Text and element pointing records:
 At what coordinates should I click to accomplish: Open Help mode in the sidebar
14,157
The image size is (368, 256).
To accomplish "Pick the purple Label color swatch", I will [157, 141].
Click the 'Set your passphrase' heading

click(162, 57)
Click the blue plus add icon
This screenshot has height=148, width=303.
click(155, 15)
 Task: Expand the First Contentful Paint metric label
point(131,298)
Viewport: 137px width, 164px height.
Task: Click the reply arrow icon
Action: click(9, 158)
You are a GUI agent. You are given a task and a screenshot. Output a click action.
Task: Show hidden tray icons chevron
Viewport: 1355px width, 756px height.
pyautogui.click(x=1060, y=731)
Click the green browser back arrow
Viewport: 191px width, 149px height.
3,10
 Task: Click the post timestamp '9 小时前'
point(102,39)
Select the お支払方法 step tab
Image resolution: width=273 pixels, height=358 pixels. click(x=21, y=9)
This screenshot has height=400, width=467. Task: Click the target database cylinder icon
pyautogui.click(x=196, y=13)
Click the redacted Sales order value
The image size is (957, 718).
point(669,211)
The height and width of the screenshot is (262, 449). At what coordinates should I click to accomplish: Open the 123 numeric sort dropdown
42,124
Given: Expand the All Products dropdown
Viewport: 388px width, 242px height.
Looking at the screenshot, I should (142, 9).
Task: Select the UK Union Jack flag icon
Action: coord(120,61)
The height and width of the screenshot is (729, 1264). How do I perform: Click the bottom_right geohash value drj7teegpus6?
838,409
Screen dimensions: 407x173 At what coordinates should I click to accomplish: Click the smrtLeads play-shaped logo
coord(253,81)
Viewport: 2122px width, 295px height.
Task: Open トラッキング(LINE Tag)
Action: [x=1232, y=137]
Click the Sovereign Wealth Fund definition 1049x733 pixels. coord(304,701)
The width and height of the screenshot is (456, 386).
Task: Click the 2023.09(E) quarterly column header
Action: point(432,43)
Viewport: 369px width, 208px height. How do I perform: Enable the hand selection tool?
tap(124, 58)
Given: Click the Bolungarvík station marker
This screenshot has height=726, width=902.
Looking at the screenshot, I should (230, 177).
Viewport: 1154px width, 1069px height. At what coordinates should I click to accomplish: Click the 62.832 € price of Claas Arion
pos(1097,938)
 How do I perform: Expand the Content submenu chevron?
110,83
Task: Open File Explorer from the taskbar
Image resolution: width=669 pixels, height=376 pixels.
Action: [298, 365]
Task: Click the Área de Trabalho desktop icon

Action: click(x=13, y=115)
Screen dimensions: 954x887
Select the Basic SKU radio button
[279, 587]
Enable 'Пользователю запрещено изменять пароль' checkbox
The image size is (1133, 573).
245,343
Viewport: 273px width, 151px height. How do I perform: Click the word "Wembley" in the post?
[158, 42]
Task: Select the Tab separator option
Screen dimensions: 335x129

> Task description
Tally the lines in the material that contain the string "size", where case counts. What is the total? Reply with the number only.

> Solution to the exercise
3